Researchers from the National Center for AI in Saudi Arabia investigated the sensitivity of Large Language Model (LLM) leaderboards to minor benchmark perturbations. They found that small changes, like choice order, can shift rankings by up to 8 positions. The study recommends hybrid scoring and warns against over-reliance on simple benchmark evaluations, providing code for further research.
LAraBench introduces a benchmark for Arabic NLP and speech processing, evaluating LLMs like GPT-3.5-turbo, GPT-4, BLOOMZ, Jais-13b-chat, Whisper, and USM. The benchmark covers 33 tasks across 61 datasets, using zero-shot and few-shot learning techniques. Results show that SOTA models generally outperform LLMs in zero-shot settings, though larger LLMs with few-shot learning reduce the gap. Why it matters: This benchmark helps assess and improve the performance of LLMs on Arabic language tasks, highlighting areas where specialized models still excel.
This paper benchmarks reasoning-focused LLMs, especially DeepSeek models, on fifteen Arabic NLP tasks. The study uses zero-shot, few-shot, and fine-tuning strategies. Key findings include that three in-context examples improve F1 scores by over 13 points on classification tasks, DeepSeek outperforms GPT-4-mini by 12 F1 points on complex inference tasks in the zero-shot setting, and LoRA fine-tuning yields up to an additional 8 points in F1 and BLEU. Why it matters: The systematic evaluation provides insights into the performance of LLMs on Arabic NLP, highlighting the effectiveness of different strategies for improving performance and contributing to the development of more capable Arabic language models.
The paper introduces ArabicNumBench, a benchmark for evaluating LLMs on Arabic number reading using both Eastern and Western Arabic numerals. It evaluates 71 models from 10 providers on 210 number reading tasks, using zero-shot, zero-shot CoT, few-shot, and few-shot CoT prompting strategies. The results show substantial performance variation, with few-shot CoT prompting achieving 2.8x higher accuracy than zero-shot approaches. Why it matters: The benchmark establishes baselines for Arabic number comprehension and provides guidance for model selection in production Arabic NLP systems.
MBZUAI researchers introduce SocialMaze, a new benchmark for evaluating social reasoning capabilities in large language models (LLMs). SocialMaze includes six diverse tasks across social reasoning games, daily-life interactions, and digital community platforms, emphasizing deep reasoning, dynamic interaction, and information uncertainty. Experiments show that LLMs vary in handling dynamic interactions, degrade under uncertainty, but can be improved via fine-tuning on curated reasoning examples.

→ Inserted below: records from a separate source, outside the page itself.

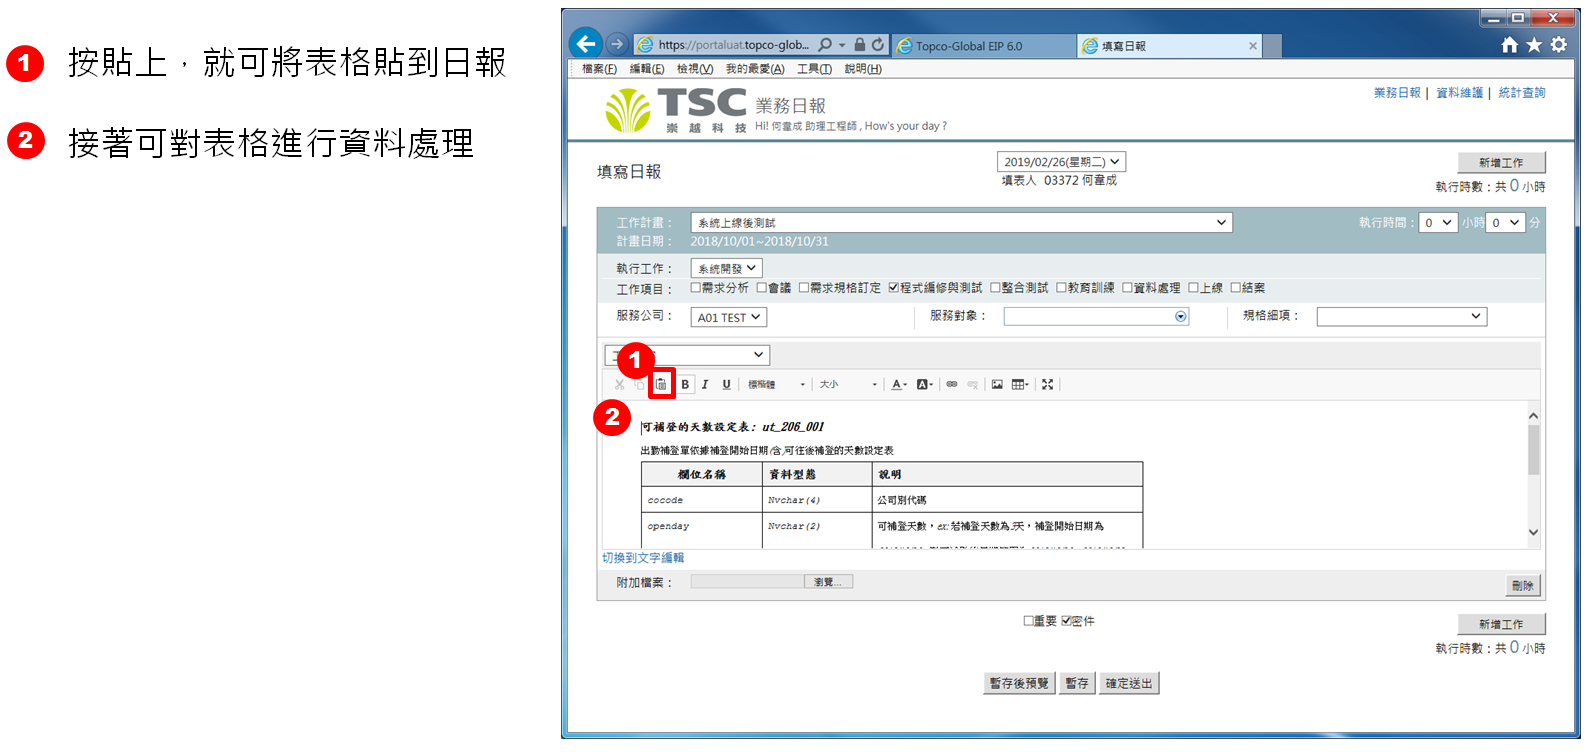This screenshot has width=1591, height=752.
Task: Apply italic formatting in the editor
Action: (x=705, y=385)
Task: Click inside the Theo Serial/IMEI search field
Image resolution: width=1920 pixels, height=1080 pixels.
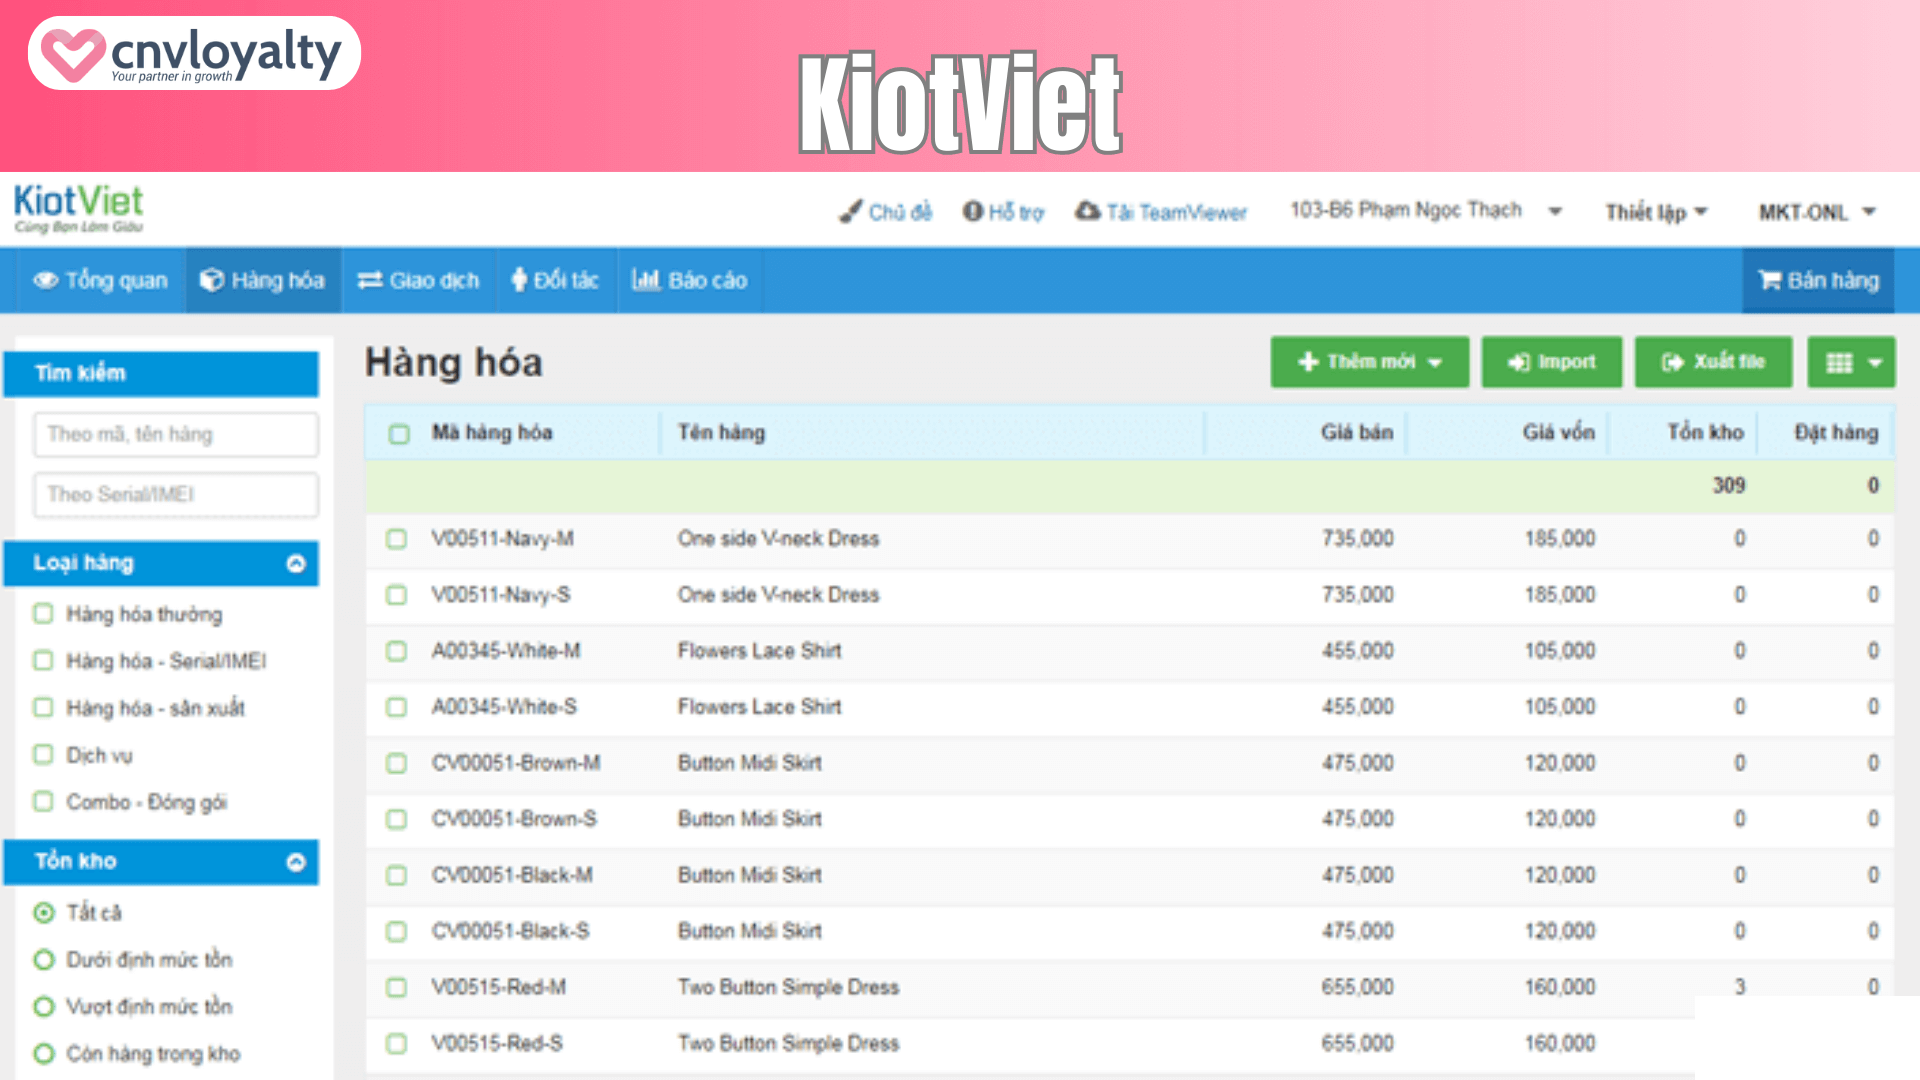Action: 175,494
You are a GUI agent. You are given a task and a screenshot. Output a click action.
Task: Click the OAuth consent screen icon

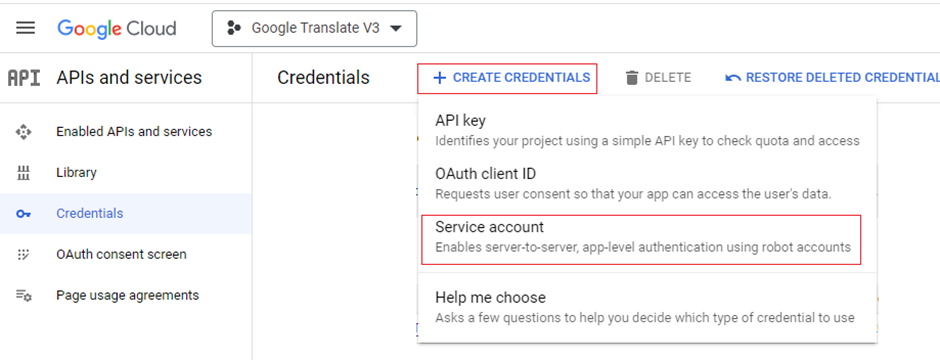click(23, 255)
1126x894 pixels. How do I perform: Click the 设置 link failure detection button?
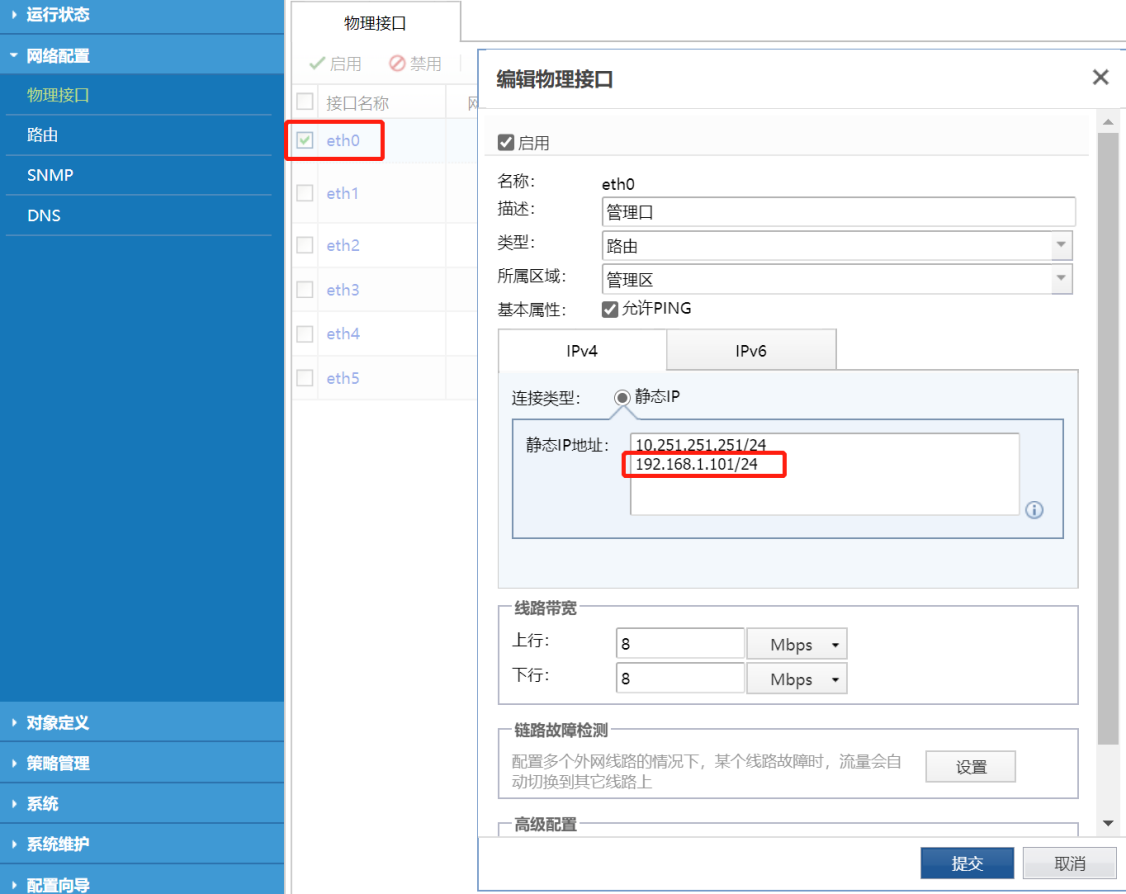(969, 766)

Researchers have introduced LLMeBench, a customizable framework for evaluating large language models (LLMs) across diverse NLP tasks and languages. The framework features generic dataset loaders, multiple model providers, and pre-implemented evaluation metrics, supporting in-context learning with zero- and few-shot settings. LLMeBench was tested on 31 unique NLP tasks using 53 datasets across 90 experimental setups with 296K data points, and the code has been open-sourced. Why it matters: The framework's flexibility and ease of customization should accelerate LLM benchmarking, especially for Arabic and other low-resource languages.